• **WORK TO COMPLETE**:
Put the stretch from the start of the material through the line containing "Looking at the" into a two-column CSV with the headers text and answer. Write one row for each text and its answer, and place each value in a single quoted field with any line breaks replaced by spaces.

----------------------------------------

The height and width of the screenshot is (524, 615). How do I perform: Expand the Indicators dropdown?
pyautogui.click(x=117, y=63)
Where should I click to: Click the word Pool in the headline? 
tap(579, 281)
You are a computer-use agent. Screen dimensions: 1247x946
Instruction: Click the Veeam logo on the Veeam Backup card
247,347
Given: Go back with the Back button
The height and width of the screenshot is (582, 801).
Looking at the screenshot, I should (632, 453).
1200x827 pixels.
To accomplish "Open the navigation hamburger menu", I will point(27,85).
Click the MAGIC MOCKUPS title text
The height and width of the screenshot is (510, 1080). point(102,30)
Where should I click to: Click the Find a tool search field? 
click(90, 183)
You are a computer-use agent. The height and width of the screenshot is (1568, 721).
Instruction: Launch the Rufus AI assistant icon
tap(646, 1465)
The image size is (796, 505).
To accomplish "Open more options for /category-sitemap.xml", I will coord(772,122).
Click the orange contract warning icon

----------------------------------------

• **CORRECT RESULT**:
text,answer
"The height and width of the screenshot is (524, 615). How do I perform: Expand the Indicators dropdown?","pyautogui.click(x=117, y=63)"
"Where should I click to: Click the word Pool in the headline?","tap(579, 281)"
"You are a computer-use agent. Screen dimensions: 1247x946 Instruction: Click the Veeam logo on the Veeam Backup card","247,347"
"Given: Go back with the Back button The height and width of the screenshot is (582, 801).","Looking at the screenshot, I should (632, 453)."